Ex-número um do PC de Xangai é condenado a 18 anos de prisão por corrupção

O ex-número um do Partido Comunista de Xangai, Chen Liangyu, foi condenado nesta sexta-feira a 18 anos de prisão, tornando-se o mais alto líder da China a ser preso por corrupção em mais de dez anos.

AFP |

Liangyu, de 61 anos, foi declarado culpado de aceitar subornos e de abuso de poder por um tribunal da cidade de Tianjin, leste de Pequim, informou a agência oficial Nova China.

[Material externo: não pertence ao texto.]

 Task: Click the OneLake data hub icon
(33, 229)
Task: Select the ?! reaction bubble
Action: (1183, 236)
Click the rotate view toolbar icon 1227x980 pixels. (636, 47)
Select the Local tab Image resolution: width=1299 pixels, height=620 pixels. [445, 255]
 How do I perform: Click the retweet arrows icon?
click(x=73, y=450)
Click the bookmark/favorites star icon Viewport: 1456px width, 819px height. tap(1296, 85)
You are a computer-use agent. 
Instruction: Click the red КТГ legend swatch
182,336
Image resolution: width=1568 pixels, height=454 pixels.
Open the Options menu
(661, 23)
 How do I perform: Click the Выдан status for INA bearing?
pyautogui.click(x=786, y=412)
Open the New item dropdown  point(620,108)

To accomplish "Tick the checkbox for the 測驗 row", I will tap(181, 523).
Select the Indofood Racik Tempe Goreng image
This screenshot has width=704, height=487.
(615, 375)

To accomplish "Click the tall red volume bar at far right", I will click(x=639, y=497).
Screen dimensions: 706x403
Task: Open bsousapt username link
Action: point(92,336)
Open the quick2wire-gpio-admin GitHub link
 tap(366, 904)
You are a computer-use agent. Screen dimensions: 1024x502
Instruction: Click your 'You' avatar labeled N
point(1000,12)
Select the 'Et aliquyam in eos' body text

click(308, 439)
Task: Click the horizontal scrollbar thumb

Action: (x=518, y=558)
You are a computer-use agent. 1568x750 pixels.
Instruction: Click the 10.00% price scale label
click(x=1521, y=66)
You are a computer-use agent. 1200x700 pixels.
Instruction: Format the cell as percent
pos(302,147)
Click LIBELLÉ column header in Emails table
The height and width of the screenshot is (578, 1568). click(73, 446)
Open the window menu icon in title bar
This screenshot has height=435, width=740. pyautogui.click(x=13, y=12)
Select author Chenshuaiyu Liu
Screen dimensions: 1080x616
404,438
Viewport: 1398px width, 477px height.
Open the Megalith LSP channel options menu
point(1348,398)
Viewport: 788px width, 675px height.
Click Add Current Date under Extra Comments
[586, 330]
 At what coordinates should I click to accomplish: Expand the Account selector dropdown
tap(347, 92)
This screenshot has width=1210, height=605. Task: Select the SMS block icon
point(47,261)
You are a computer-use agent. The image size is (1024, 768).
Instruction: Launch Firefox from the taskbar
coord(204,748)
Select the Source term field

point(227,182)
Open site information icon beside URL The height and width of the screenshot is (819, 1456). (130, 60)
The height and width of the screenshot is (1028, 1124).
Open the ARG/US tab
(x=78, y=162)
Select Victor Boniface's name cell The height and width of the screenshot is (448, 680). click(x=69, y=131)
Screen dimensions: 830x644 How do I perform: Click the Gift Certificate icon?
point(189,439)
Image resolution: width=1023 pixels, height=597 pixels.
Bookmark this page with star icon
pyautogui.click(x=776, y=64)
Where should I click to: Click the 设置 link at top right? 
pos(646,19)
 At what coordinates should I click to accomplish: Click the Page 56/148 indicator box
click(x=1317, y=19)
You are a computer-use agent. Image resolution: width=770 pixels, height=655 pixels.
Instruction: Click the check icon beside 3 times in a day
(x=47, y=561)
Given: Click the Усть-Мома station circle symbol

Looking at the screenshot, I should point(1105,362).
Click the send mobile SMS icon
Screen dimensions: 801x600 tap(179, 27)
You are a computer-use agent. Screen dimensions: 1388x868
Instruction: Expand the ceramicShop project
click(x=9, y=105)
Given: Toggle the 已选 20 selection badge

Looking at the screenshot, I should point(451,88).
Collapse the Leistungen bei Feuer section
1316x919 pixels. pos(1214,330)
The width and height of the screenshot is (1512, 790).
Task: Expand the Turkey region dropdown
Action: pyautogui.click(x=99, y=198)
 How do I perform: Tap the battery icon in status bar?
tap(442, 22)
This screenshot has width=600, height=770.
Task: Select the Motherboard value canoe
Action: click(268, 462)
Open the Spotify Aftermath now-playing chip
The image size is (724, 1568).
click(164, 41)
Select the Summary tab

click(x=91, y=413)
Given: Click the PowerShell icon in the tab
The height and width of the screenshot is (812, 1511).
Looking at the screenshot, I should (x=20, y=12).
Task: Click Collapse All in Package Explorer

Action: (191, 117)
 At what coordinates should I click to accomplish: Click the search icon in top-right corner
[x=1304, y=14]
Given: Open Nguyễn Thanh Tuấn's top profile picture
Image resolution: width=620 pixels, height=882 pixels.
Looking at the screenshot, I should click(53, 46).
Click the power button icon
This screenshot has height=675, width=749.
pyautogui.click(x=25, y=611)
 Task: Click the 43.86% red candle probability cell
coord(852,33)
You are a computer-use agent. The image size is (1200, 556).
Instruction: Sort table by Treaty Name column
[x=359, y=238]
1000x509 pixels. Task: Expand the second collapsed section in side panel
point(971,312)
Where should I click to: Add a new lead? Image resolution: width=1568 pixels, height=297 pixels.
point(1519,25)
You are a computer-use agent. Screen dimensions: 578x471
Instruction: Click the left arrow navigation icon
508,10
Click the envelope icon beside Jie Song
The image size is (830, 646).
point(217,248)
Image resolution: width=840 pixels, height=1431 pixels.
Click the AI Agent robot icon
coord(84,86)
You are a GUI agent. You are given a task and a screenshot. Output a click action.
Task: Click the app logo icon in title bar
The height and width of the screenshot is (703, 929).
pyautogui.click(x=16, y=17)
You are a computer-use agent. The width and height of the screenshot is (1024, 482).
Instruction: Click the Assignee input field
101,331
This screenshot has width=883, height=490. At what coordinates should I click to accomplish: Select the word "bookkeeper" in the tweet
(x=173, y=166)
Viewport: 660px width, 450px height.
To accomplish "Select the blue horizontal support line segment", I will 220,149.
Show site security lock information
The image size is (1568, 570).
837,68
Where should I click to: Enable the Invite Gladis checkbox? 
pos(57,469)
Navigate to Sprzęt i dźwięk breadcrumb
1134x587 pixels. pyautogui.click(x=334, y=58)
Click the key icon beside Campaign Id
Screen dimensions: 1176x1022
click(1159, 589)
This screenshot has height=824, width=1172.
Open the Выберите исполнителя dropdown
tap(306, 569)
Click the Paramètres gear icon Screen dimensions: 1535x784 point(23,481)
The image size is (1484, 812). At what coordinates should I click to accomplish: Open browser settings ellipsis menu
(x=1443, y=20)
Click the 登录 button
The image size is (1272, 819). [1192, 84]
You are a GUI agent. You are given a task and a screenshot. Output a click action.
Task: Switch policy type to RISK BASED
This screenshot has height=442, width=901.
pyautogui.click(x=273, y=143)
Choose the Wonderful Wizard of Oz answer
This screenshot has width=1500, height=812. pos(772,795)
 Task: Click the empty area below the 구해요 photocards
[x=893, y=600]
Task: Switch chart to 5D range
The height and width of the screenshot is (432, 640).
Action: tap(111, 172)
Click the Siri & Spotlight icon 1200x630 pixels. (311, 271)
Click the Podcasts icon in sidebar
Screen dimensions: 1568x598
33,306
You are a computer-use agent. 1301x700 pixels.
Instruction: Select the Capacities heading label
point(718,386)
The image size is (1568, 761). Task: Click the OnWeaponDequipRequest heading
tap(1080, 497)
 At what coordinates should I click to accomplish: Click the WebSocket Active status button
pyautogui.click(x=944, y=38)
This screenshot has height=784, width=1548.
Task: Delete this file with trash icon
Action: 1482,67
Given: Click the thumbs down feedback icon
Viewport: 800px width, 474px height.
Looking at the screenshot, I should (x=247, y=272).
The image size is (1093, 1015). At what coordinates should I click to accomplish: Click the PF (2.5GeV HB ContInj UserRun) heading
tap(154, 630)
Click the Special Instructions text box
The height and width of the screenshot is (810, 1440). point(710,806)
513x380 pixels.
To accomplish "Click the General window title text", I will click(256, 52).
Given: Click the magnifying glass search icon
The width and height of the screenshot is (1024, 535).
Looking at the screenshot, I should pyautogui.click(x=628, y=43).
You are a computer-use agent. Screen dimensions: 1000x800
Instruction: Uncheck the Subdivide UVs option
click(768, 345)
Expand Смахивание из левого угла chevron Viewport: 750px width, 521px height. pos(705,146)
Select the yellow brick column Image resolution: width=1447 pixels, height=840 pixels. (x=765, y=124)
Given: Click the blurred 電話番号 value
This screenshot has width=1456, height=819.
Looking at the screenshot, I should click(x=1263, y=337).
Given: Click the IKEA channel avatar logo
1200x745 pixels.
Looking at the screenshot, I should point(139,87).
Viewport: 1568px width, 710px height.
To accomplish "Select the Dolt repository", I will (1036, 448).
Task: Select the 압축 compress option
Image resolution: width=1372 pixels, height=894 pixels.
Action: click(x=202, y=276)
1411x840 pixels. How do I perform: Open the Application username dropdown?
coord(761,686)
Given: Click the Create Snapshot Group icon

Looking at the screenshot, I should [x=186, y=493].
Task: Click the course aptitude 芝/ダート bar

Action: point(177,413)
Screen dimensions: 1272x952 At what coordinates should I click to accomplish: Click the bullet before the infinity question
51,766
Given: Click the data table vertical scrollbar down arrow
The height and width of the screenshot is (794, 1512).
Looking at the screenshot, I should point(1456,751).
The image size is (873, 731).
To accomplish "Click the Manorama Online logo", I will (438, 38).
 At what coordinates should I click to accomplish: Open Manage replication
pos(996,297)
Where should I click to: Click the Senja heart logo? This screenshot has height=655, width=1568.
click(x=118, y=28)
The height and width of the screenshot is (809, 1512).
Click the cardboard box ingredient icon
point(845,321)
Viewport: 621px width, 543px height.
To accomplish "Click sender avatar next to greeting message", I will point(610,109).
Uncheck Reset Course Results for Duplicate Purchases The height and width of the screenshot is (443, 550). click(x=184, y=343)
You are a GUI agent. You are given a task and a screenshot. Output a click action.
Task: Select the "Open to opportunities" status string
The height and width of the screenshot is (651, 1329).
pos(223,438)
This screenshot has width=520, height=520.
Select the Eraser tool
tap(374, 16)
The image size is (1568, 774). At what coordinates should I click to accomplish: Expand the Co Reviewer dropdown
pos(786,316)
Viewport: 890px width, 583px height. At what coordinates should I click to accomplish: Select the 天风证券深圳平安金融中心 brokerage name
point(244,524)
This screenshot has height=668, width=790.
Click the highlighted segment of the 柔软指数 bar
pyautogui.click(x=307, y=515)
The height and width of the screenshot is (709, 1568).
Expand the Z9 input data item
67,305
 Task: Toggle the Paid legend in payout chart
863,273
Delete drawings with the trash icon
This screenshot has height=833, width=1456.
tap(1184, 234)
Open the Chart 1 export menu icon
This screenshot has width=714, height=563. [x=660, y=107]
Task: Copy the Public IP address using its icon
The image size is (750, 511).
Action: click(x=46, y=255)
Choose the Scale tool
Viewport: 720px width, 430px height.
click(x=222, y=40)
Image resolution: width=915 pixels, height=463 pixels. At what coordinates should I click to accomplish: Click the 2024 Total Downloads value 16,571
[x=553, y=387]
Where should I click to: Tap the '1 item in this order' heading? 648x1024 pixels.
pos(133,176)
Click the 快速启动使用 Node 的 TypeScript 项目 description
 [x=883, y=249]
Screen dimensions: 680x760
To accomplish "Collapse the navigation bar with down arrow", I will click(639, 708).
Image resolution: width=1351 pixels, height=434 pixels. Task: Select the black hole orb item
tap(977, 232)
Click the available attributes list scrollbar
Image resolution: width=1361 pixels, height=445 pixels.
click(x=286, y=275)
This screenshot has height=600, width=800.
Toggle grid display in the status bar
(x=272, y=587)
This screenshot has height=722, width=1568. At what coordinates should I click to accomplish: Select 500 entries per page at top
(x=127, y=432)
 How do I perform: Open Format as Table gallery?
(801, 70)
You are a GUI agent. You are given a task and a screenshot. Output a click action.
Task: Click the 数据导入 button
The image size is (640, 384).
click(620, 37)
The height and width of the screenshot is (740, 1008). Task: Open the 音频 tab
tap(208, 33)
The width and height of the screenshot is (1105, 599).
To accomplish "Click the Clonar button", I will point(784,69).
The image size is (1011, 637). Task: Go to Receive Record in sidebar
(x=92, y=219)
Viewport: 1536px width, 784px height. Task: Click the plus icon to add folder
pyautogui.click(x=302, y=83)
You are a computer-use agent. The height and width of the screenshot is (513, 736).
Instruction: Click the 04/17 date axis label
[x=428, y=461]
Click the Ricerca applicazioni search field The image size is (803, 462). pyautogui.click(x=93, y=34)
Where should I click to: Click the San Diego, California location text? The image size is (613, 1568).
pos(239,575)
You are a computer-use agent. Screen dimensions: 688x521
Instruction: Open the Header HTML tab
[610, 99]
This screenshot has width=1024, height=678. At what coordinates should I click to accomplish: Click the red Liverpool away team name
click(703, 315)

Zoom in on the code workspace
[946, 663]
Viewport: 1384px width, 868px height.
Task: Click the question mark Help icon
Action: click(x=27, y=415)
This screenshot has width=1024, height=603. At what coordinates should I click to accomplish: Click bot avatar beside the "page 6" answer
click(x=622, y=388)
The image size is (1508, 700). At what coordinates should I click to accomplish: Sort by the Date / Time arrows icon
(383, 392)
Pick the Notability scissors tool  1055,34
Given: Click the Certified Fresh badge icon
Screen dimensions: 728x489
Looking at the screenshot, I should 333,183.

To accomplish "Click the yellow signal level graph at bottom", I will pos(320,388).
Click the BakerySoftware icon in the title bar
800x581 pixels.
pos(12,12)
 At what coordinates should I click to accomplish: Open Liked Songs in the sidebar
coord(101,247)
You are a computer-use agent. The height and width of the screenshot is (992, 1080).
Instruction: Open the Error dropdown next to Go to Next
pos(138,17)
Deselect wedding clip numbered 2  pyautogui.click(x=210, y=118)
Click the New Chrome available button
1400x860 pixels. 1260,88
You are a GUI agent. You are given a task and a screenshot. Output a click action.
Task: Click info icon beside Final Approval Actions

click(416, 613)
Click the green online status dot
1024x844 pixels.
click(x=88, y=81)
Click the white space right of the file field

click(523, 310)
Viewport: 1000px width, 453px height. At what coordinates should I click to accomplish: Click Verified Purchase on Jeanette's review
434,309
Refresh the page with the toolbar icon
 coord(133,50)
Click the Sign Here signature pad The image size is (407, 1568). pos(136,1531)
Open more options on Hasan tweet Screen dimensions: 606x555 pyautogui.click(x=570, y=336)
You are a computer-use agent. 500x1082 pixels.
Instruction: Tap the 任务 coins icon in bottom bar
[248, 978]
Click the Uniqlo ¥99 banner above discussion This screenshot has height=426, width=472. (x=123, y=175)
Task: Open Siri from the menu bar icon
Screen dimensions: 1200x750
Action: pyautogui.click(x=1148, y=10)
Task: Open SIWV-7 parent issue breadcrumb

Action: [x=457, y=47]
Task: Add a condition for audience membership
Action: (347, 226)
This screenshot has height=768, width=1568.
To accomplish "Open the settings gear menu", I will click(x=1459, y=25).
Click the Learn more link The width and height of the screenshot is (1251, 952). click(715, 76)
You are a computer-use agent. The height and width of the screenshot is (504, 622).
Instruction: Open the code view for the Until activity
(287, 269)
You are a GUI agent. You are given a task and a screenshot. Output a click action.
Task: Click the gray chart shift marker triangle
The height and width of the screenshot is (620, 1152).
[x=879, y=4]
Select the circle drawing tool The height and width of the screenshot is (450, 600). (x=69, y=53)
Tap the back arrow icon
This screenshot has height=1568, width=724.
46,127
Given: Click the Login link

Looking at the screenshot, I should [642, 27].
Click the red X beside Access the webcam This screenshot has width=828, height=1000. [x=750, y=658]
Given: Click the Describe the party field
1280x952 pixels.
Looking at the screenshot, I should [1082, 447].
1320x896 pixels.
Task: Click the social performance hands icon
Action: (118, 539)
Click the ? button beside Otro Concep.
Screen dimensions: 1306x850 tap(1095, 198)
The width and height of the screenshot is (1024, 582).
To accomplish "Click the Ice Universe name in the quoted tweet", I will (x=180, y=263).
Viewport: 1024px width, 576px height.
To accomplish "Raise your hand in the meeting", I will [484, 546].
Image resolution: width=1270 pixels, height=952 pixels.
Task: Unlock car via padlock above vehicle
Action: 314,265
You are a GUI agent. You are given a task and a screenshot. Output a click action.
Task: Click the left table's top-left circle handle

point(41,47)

Contatado pela AFP, o tribunal se recusou a confirmar o caso.

Chen Liangyu é o mais alto dirigente do regime chinês a ser condenado por corrupção desde 1995. Na época, o ex-prefeito de Pequim, Chen Xitong, foi condenado a 16 anos de prisão.

Depois de ser despedido do cargo e excluído do partido, Chen Liangyu, preso em Pequim segundo a China News, foi indiciado em 26 de março por seu envolvimento em um escândalo do fundo de pensões para a capital econômica e financeira da China.

O antigo número um de Xangai havia admitido ser "parcialmente responsável", mas se recusou a se considerar culpado, segundo a imprensa da China.

Segundo matérias anteriores da mídia chinesa, Chen foi acusado de ter recebido 2,39 milhões de iuans (mais de cinco milhões de reais), uma parte dos quais foi entregue a sua mulher e ao seu filho.

Em 2006, um inquérito revelou desvios em fundo de pensão de Xangai, com um valor de bilhões de yuanes para financiar investimentos em infra-estrutura e projetos imobiliários especulativos.

Em março, a Administração Estatal chinesa responsável pelo controle das contas revisou para cima o montante desviado, citando quase 34 bilhões de yuanes (quase oito bilhões de reais). O escândalo levou à cidade a investigar inúmeros funcionários e líderes empresariais.

Antes de sua queda em setembro de 2006, Chen era um alto funcionário do regime chinês, assim como um membro do gabinete político do Comitê Central do Partido.

Em outubro, no 17o Congresso do Partido Comunista, o líder Hu Jintao denunciou a "corrupção" e o "desvio" de alguns dirigentes do Partido e apelou para uma maior luta contra estes fenômenos que ameaçam "a sobrevivência do partido".

Entre outros casos recentes de corrupção com altos funcionários, está o de Zheng Xiaoyu, ex-ministro encarregado da Administração Estatal de alimentos e medicamentos na China, que foi condenado à morte e executado em julho do ano passado.

Para alguns analistas, o caso de Chen Liangyu também proporcionou a Hu Jintao uma chance de se livrar de um rival político, pertencente ao "clã de Xangai".

O ex-secretário do Partido de Xangai era muito próximo do ex-presidente Jiang Zemin, que precedeu Hu Jintao.

"O caso de Chen tem um significado mais político do que jurídico. Com ele, o clã de Xangai quase desapareceu", disse Wong Yiu-Chung, professor da Universidade Lingnan de Hong Kong.